Dataset entries
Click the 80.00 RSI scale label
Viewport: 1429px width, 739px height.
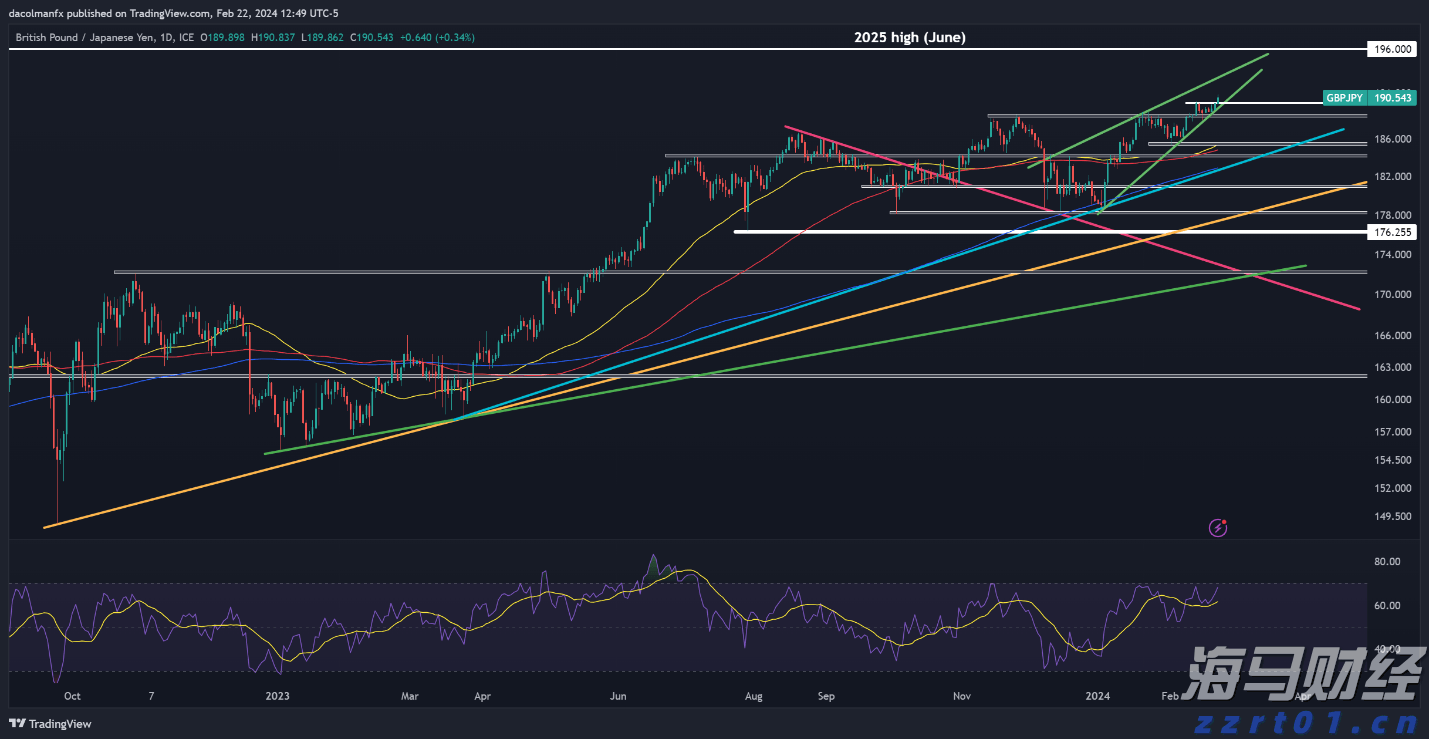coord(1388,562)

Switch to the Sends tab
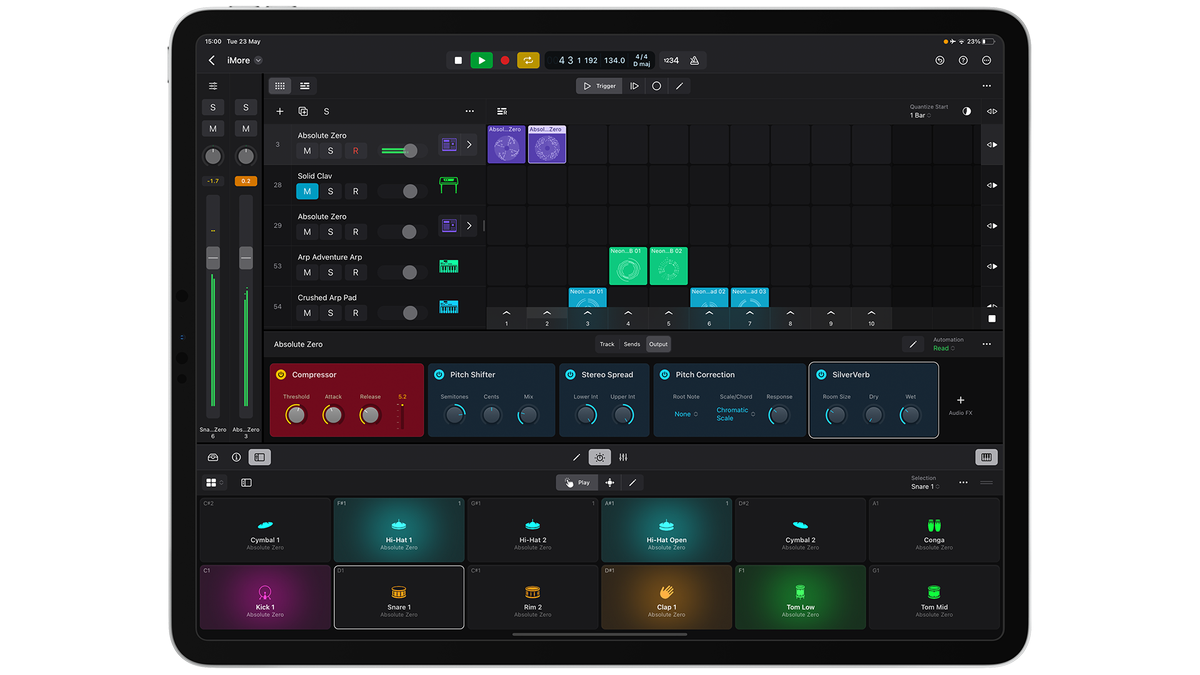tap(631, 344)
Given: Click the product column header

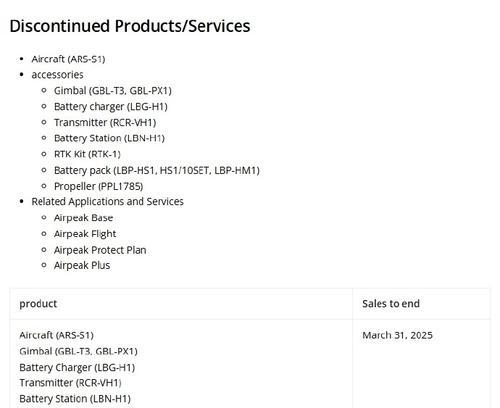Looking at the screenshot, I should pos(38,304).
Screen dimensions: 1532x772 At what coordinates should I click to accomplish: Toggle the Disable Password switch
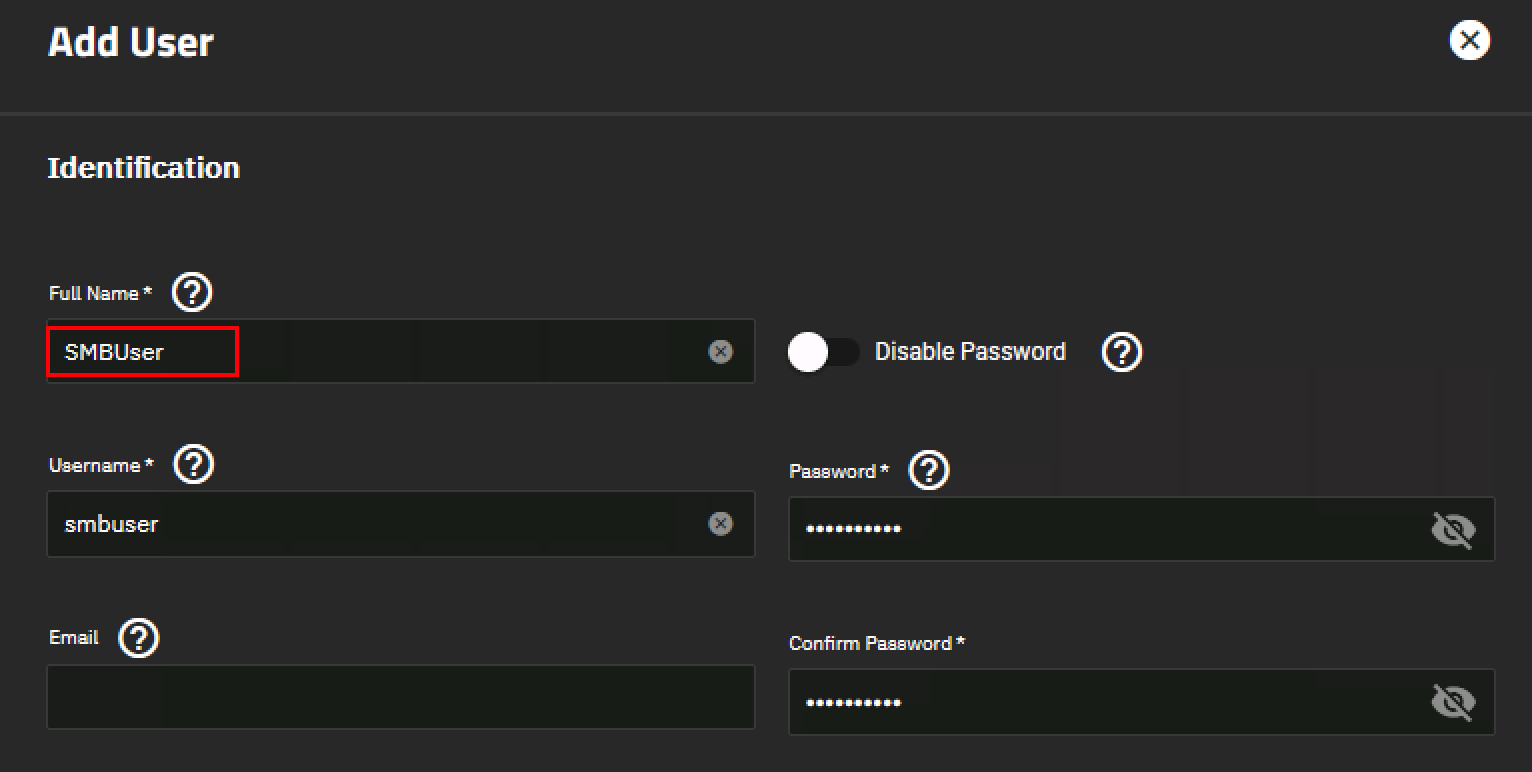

What is required — The entries above need to be transcribed word for word, and the pictures stay out.

Answer to the problem —
Click the 80.00 RSI scale label
Viewport: 1429px width, 739px height.
coord(1388,562)

Switch to the Sends tab
tap(631, 344)
Given: Click the product column header

Looking at the screenshot, I should pos(38,304).
Screen dimensions: 1532x772 At what coordinates should I click to accomplish: Toggle the Disable Password switch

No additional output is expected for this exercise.